Помню, на одном слете наш начальник Управления, полковник МВД, с весьма, в наших понятиях, подмоченной репутацией, теперь из волка превратившийся в овечку, «для сближения и знакомства» рассказал с трибуны такой случай: Оказывается, в 1955 году (т. е. тогда, когда он нам рассказывал) в одном из наших лагерей произошла забастовка. Как он говорил, затеяли ее «бандиты» и подговорили остальных. Он смело поехал туда, без сопровождения, без охраны, и вызвал к себе одного из вожаков. Человек пришел настороженный, суровый, готовый на все.

— Он меня испугался, продолжал полковник. — Но теперь МВД действует иными методами. Зачем кричать? Зачем грубить? Я предложил ему сесть, закурить и поговорил с ним, как человек с человеком. Узнал его подноготную. Он был простым солдатом, заблудшим в военные дни, по простоте душевной, зла не мысля, попавший в ряды власовцев! Бандитам и блатным он не был, но после осуждения, когда попал в первый лагерь, на него налетели лагерные воры и убийцы, стали стягивать с него немецкую форму и кричать: «Держи вора и убийцу!» Парень он быт сильный. Избил воров, а одного так хлопнул, что тот умер. МВД послало его в штрафную бригаду, прибавив к личному делу характеристику «фашист, убийца и склонен к бунту».
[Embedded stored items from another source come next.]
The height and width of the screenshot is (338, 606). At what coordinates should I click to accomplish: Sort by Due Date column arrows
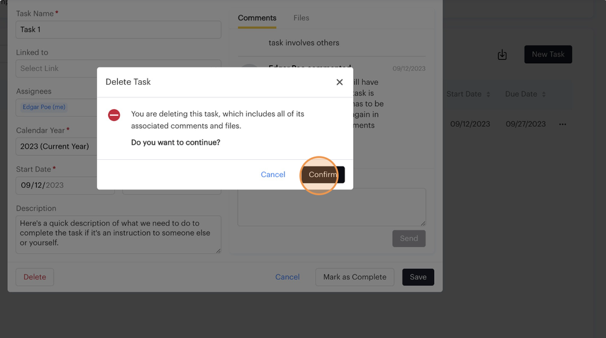pos(543,94)
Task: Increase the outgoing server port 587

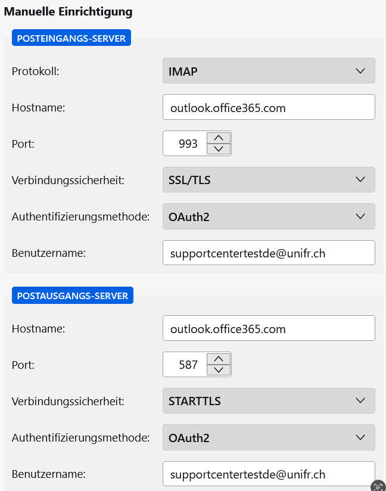Action: [218, 359]
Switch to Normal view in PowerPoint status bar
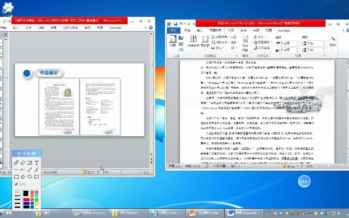 pyautogui.click(x=85, y=172)
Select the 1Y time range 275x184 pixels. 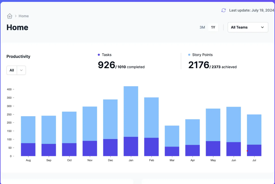(213, 27)
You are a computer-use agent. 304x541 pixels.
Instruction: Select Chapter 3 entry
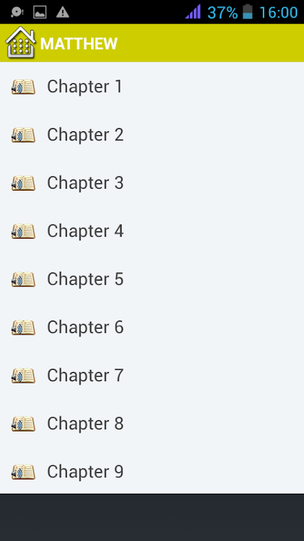coord(152,183)
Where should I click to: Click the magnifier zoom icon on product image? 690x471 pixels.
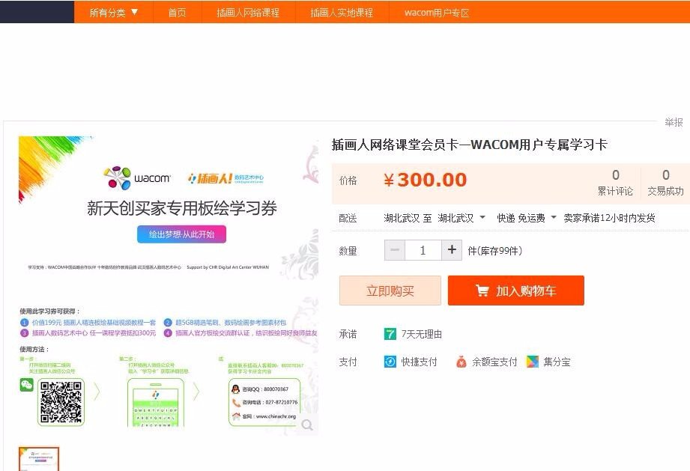point(306,424)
— На основании этого идиотского (примечания одного из бериевских опричников) несчастного парня гоняли из штрафной колонны в штрафную. Ничего, кроме «строгих наручников», подвешивания, побоев и изоляторов он не видел. Конечно, озверел, да кто бы на его месте и не озверел, граждане! Выслушал его и пообещал по-человечески уладить дело! Мы, МВД, ничего с прежними преступными методами общего иметь не желаем! Из него еще можно сделать человека. Вот я и убрал его из того лагеря, перевел в новую среду, дал хорошую работу, делаю все, что могу, для его освобождения и надеюсь, что он станет полезным членом нашей здоровой, связанной общей любовью советской семьи!

Рассказ был передан в патетическом тоне, сопровождался драматическими жестами, иллюстрирующими и побои (взмахи рук!) и стальные «самостягивающиеся» наручники (он сжимал пальцами одной руки запястье другой, корча лицо, как от невыносимой боли), можно сказать «подвешивался», и нам было ясно, что он не раз присутствовал при подобных «сценках лагерного быта», да и сам принимал в них участие. Речь его покрыли очень жидкие аплодисменты. У нас был мрак на душе. Не верили, чтобы несчастный власовец забыл все, через что он прошел. Если и призабудется, то не скоро, но примирения и прощения не будет.